Drink Magazine

Tasting Notes: Caermory: 21 Year

By Alcoholandaphorisms

Caermory 21 Year

Caermory: 21 Year (Scottish Island Single Malt Whisky: 21 Year: 48.2% ABV)

Visual: Pale custard touched gold.

Viscosity: Very slow thin puckering.

Nose: Strong alcohol but soft vanilla and lime notes. Heather. Light whiff of peat smoke. Water adds oak, sulfur and brackish greenery,

Body: Very smooth. Orange crème. Vanilla custard. Alcohol builds up quickly. Fudge. Water makes even smoother and removes alcohol fire. Lime. Golden syrup. Tropical fruit hints. Slight beefy middle. Mild spinach greenery. Apples. Chocolate limes sweets.

Finish: Fudge. Slight spinach. Vanilla. Light lime. Oak. Alcohol air. Water brings out malt chocolate, more sweet lime. Beef and onion crisps. Apples.

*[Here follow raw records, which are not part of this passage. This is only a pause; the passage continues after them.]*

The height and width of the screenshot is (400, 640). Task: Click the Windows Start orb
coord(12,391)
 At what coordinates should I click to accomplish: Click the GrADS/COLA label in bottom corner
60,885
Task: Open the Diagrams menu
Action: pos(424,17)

Conclusion: This manages to both pack a punch, and be smooth as heck. Good combo. The big punch is easy to see – big abv, big flavours. It pushes a lot of straight forward fudge and vanilla custard sweet notes to sugar shock sweet levels. The smoothness is less expected – even at cask strength it hits smooth – though the alcohol fire does build up if held. Overall, good first impressions.

Tobermory is an interesting distillery with both the Ledaig heavily peated expression, and the smoother, fruitier unpeated expression. This definitely sits towards the unpeated expression, but does not entirely escape the island character. I am not sure if the malt is peated at all, but there does seem to be a light whiff of peat smoke and a beefy middle – more than that is a greenery element subtly hidden within it. It feels halfway between spinach and seaweed, but since it is is so light it is not off-putting. All light elements but give a nice island backing to what would otherwise be a fairly standard sweet whisky.

Apart from that? Well there is the more traditional Tobermory green fruit – here showing as apple and lime notes over the big sweetness. At the cask strength they are not really noticeable, but are soon evident with water.

Overall, it blends the three sets of notes (Island, sweetness and fruity) to an impressive balance and with water it is pretty easy to drink. While the years have not brought exception complexity to this, they have brought clarity of character and a very luxurious feeling. So, yeah, good times here.

Background: Yeah, this is a Tobermory independent bottling bottling, guess they were not allowed to use the distillery name. This bottle, with about a double measure of whisky left in it, was given to me by the kind fellows at Independent Spirit for me to do tasting notes on. Many thanks

:-)
. As always I will still attempt to be unbiased in my notes. Drunk while listening to David Bowie: Black Star again. I am seriously never getting bored of the album. So damn haunting and beautiful.